Longitudinal study comparing a medial temporal atrophy measure with 2 criterion standards: (1) total hippocampal (HC) volume adjusted for total intracranial volume and (2) standard visual rating scale of medial temporal atrophy.
Cognitive disorders specialist clinic.
Forty-seven patients with AD and 26 age- and sex-matched controls.
Subjects were scanned using volumetric T1-weighted magnetic resonance imaging at baseline and 1 year later.
Main Outcome Measure
Automated Medial Temporal Lobe Atrophy Scale (ATLAS) score, derived from dividing mean intensity of a standardized perihippocampal volume by that of a standardized pontine volume.
Patients with AD had significantly reduced ATLAS scores and HC volumes and increased visual rating scores at baseline and repeat scanning. Rates of HC atrophy and decline in the ATLAS score were significantly higher in patients with AD compared with controls. The ATLAS scores were significantly correlated with HC volumes and visual rating scores. With specificity set at 85%, the sensitivities of HC volume and visual rating scale score were similar (84% and 86%, respectively), whereas ATLAS score had a lower sensitivity (73%). At repeat scanning, all 3 measures had similar sensitivities (86%-87%). Rate of decline in the ATLAS score required a similar sample size to HC atrophy rate to provide statistical power to clinical trials, but being automated, it is less labor intensive.
Like the visual rating scale, ATLAS is a simple medial temporal atrophy measure, which has the additional advantage of being able to track AD progression on serial imaging.
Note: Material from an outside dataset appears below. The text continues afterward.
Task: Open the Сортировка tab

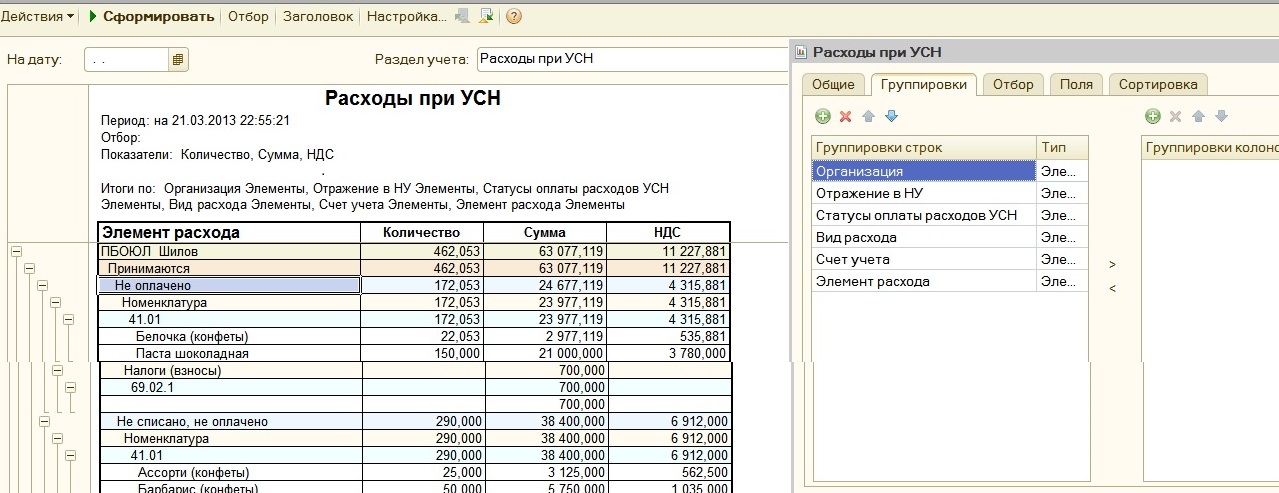Action: (x=1158, y=84)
In Alzheimer disease (AD), the pathological process is initially focused in the medial temporal lobe structures such as the entorhinal cortex and hippocampus (HC) before spreading to involve neocortical regions.1 There have been numerous efforts to develop magnetic resonance (MR) imaging techniques as diagnostic markers of AD or disease progression,2 and these have particularly focused on assessing atrophy of medial temporal lobe structures, including the HC. Methods to assess HC atrophy have largely been based on volumetric measurements3 or visual rating scales.4 Volumetric measurements typically rely on manual outlining of the medial temporal lobe structures on (serial) MR images, which is time-consuming and prone to interrater and intrarater variability. Visual rating scales, although simple to use, making them practical for clinical application, were not designed to detect atrophy progression on serial imaging; their quantized nature makes them insensitive to change over time. A technique that combines the simplicity of visual rating scales and the ability of volumetric measurement to track disease progression would be desirable.
This study describes a simple, quick, and operator-independent quantitative measure of medial temporal lobe atrophy that can detect disease progression on serial imaging: the Automated Medial Temporal Lobe Atrophy Scale (ATLAS). We compared the ability of this method to distinguish patients from controls and to track change over time with volumetric measures of HC atrophy using manual outlining and the standard Scheltens method for visually rating medial temporal lobe atrophy.4
Forty-seven patients with probable AD (20 men, mean ± SD age, 65.7 ± 11.5 years) were recruited from the Cognitive Disorders Clinic at the National Hospital for Neurology and Neurosurgery, London, England. Diagnosis was made according to the National Institute of Neurological and Communicative Disorders and Stroke–Alzheimer's Disease and Related Disorders Association criteria.5 Twenty-six neurologically healthy spouses or friends of patients (12 men, mean ± SD age, 65.5 ± 11.4 years) were recruited as controls. Written informed consent was obtained from all participating subjects (with the agreement of the next of kin of all patients with AD) as approved by the local ethics committee. The Mini-Mental State Examination (MMSE)6 was performed on all subjects at the time of baseline and repeat scanning.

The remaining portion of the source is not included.